- **Collected data**
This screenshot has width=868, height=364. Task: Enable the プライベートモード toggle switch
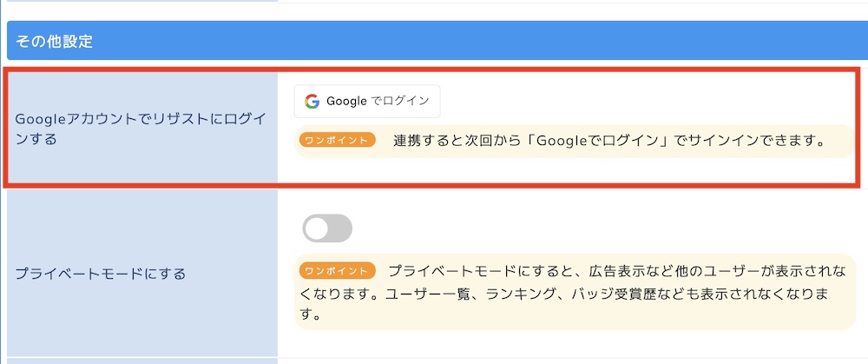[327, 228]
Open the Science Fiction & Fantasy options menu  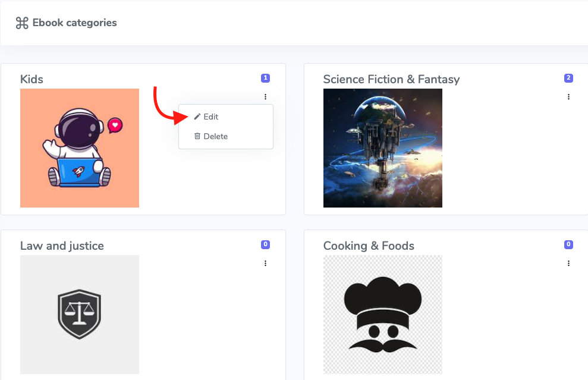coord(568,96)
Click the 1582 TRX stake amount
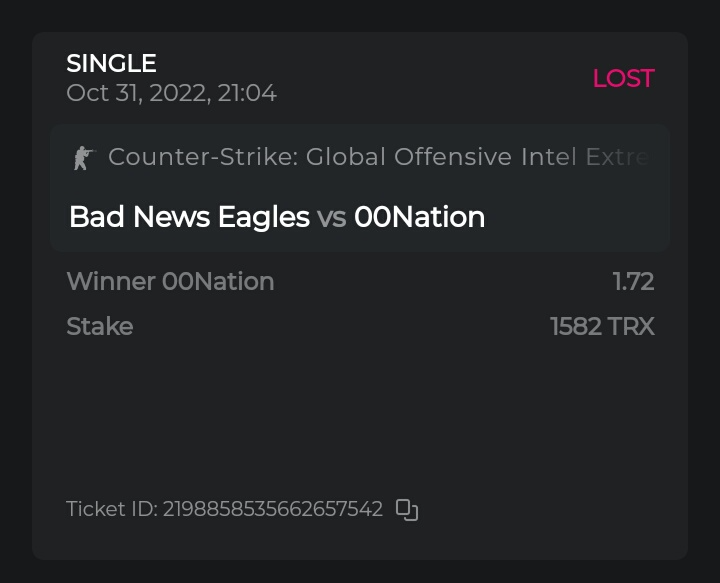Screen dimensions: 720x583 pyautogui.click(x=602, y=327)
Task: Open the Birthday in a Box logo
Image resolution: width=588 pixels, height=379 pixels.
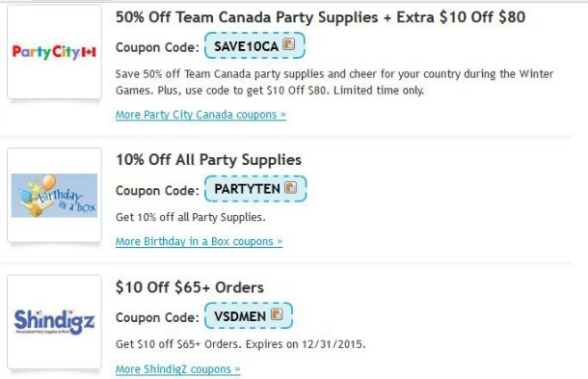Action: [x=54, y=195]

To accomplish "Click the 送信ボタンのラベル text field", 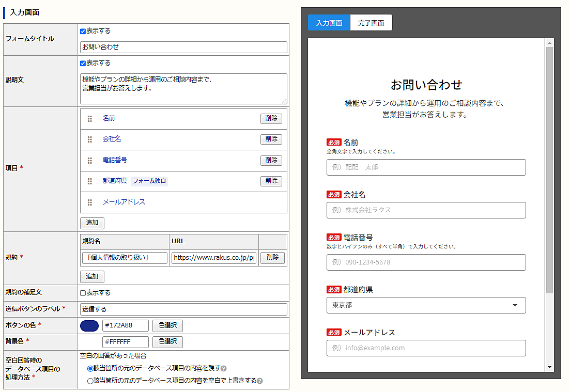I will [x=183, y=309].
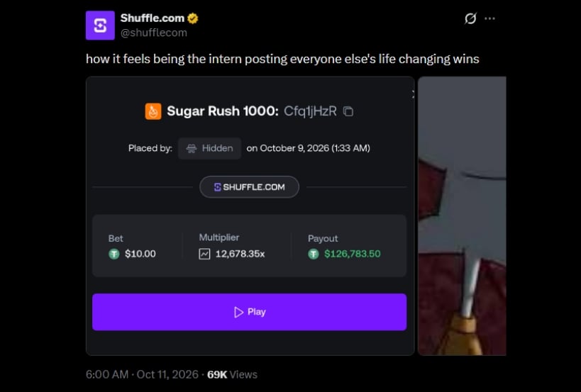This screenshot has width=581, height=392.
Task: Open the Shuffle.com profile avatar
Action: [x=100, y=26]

==

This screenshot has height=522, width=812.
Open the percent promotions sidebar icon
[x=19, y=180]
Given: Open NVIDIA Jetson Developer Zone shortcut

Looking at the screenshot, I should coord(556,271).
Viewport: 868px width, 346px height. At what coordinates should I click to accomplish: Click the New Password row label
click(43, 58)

--

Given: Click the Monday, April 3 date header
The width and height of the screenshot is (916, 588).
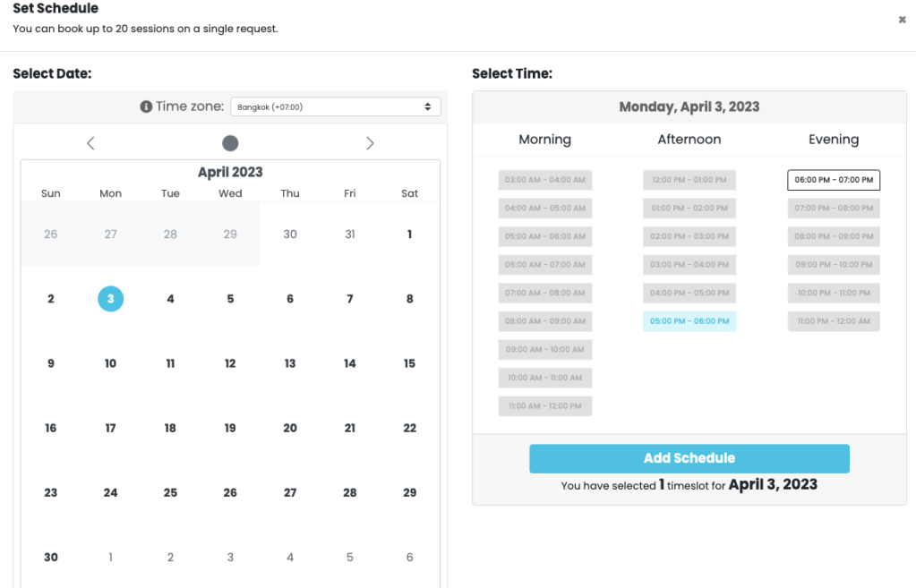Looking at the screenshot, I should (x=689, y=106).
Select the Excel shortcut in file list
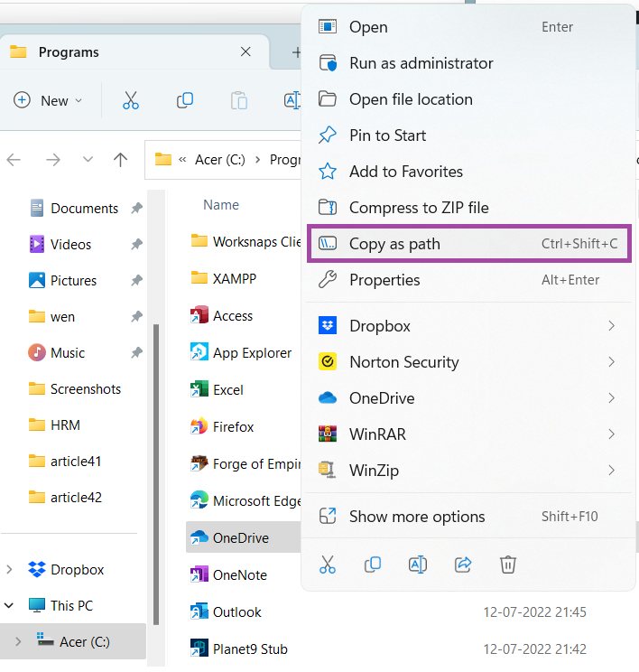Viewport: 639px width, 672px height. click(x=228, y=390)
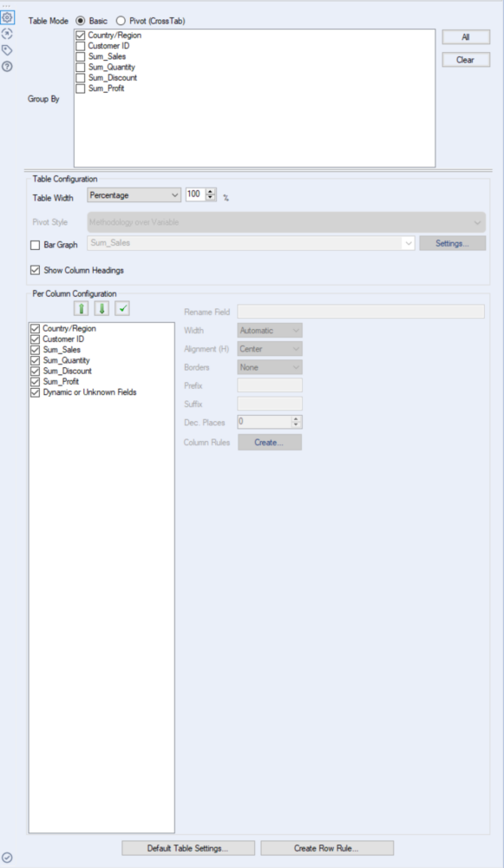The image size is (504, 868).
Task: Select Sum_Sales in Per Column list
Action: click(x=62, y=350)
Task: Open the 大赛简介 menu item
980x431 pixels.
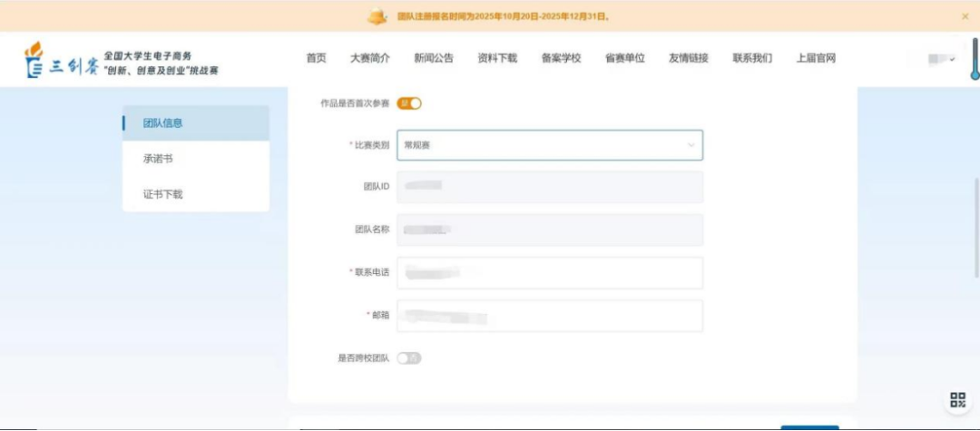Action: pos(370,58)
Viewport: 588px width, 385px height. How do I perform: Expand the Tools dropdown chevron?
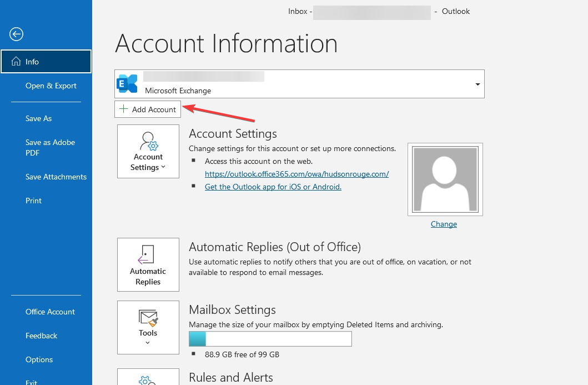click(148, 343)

- **EXERCISE INSTRUCTIONS**
Would you set down only the lines above from the line with "Given: Click the Monday, April 3 date header" to the line with "Task: Open the 大赛简介 menu item", both included, exactly as they stand and without the pictures?

- **RESPONSE AREA**
Given: Click the Monday, April 3 date header
The width and height of the screenshot is (916, 588).
Looking at the screenshot, I should (x=689, y=106).
Select the Excel shortcut in file list
Viewport: 639px width, 672px height. click(x=228, y=390)
The image size is (504, 868).
Task: Select Sum_Sales in Per Column list
Action: click(x=62, y=350)
Task: Open the 大赛简介 menu item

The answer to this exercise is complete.